Wanted: 1,000 Star Wars Fans and Friends
I don’t even know how to start this, really, so here’s what’s going on: Remember that sort-of-funny little story about my wife’s car conking out? Well, as it turns out, we have absolutely NOT reached the day where we can laugh about it, because as I sit here, staying up late unable to sleep, there are two possibilities. Either Jenn’s car is shot beyond repair, or it can be fixed – for an amount surpassing that of one of our monthly mortgage payments.
I realize in the life-encompassing gigantic picture of things, this matters exactly squat, but in the here-and-now small picture of things, it sucks awfully hard, especially coming on the heels of Jenn unable to work for two weeks because she had pneumonia.

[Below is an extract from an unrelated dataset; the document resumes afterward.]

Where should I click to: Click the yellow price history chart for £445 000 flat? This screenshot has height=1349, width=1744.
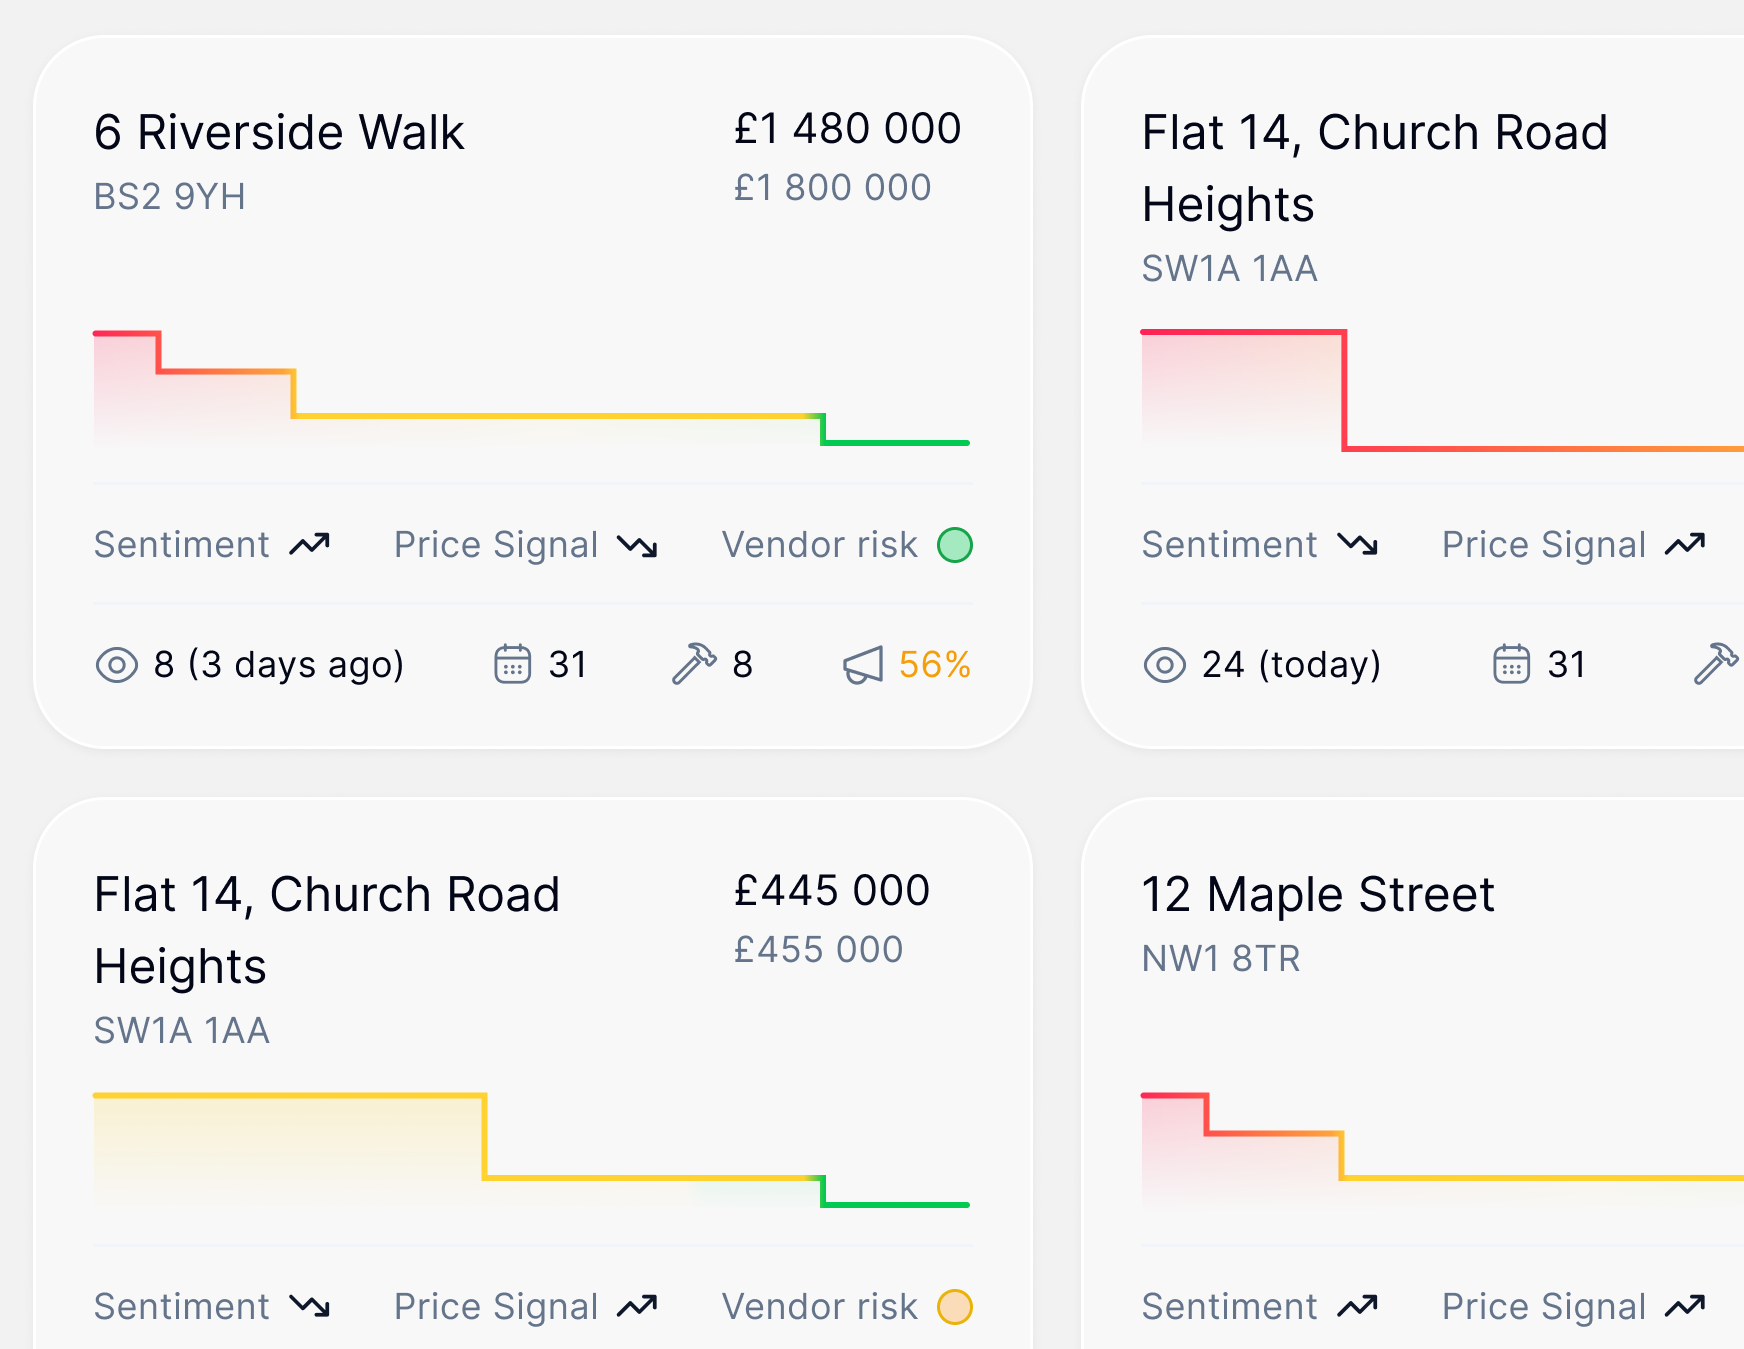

Even though I’ve been building a pretty decent freelance career which I love, the truth is we’ve been playing a pretty hardscrabble game of catch-up ever since I lost my job last March, and seeing 2010 off to such a largely cruddy start in terms of things I can’t control – say, pneumonia and timing chains – is exceedingly disheartening.
I thought quite awhile about whether or not to write this post, because you know, in the face of all that can go wrong in a world and a life, our current struggles seem insignificant in comparison to so many others. But as a friend of mine put it when I was venting and simultaneously wrestling with this notion of feeling guilty about venting, “Yes, they’re relatively small problems. But that doesn’t mean they’re not real.” And you know what? It’s more important to me to try and do what’s necessary to take care of my home and family than to worry about whether or not someone on the internet thinks I’m whiny.
The super-frustrating thing is how relatively little it would take to set things on track. And here’s what I’ve realized: If I could somehow sell just a thousand copies of Collect All 21! Memoirs of a Star Wars Geek – The First 30 Years through Lulu – print or download(PDF download = Just Five Bucks), it doesn’t matter – it would go an awfully long way toward making things a lot more OK than they are at the moment.
I mean, one thousand, right? Heck, even reaching out to people in just the United States, all I’d have to do would be to convince 20 people per state – less than TWO DOZEN people in each; less than ONE PERSON for every THREE COUNTIES in the country! – there are my 1,000 Star Wars fans right freaking there. And I know there are more than a couple outside these borders.
And yes, I know that some people prefer Amazon or Barnes & Noble, and I’m insanely grateful for every one of those distributed sales, too, but they bring in a significant chunk less than the Lulu direct sales, and at any rate, those take a few months to get reported anyway, while Lulu pays out monthly. And to be perfectly honest, things are desperate now and looking for a boost in April just doesn’t spark my hopes at the moment. (In fact, if you really don’t want to deal with Lulu and would settle for an electronic version of the book – I don’t have many physical copies on hand right now – shoot me an email and I’ll sell you the PDF directly.)
I am, of course, fully aware that this makes me sound like a chump, because I know damn well that a thousand is no small number – unless you’re talking about the internet.
My hope is this: Many of my awesomely supportive friends and acquaintances have, well, other friends and acquaintances, who, I’d bet, also know still more people. There is, in fact, no people shortage. And from the miracles of generosity I’ve seen accomplished online,and with the sheer numbers of people all willing to do something small that adds up to something heart-shatteringly incredible, I know that the right Tweet or ReTweet, the casual Facebook mention, the quick blog link or post in the right corners of the web are all it takes to just make amazing things happen.
To my fellow first-generation Star Wars fans, parents, and former kids of the 1980s who have already bought the book, you remain incredibly fantastic and endlessly encouraging people, and I humbly hope you’ll continue spreading the word about it somehow.
I’m not asking for amazing – I’d just like to be able to tell my wife that everything is fine, and I’d really, really like to believe it myself.